Input for this task
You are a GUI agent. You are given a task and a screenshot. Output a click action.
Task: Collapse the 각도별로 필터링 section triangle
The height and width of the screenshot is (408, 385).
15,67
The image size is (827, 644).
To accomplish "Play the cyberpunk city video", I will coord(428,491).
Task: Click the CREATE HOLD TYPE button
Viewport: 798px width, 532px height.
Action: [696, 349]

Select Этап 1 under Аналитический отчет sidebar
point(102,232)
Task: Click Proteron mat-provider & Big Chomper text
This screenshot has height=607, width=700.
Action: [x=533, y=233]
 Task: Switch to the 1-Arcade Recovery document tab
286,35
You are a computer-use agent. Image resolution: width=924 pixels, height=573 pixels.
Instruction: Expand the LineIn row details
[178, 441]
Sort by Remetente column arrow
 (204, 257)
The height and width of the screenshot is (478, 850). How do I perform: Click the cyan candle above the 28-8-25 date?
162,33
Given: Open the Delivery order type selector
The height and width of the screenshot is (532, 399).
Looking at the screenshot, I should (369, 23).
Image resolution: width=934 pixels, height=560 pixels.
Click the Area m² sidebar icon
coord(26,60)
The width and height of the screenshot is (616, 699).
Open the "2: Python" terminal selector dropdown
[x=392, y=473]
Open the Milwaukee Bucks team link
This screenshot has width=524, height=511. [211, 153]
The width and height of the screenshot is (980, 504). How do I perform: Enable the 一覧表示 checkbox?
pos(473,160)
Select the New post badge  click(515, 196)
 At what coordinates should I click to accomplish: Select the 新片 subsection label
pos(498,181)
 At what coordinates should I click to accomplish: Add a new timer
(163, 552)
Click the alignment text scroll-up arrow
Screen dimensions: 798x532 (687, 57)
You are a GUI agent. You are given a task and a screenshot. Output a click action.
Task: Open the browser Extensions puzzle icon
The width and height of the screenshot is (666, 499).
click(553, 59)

What is expected
Your answer should be the line with "The width and height of the screenshot is (666, 499)." and all lines after it in the listing above, repeated exactly. No other lines belong.

Task result
The width and height of the screenshot is (666, 499).
click(553, 59)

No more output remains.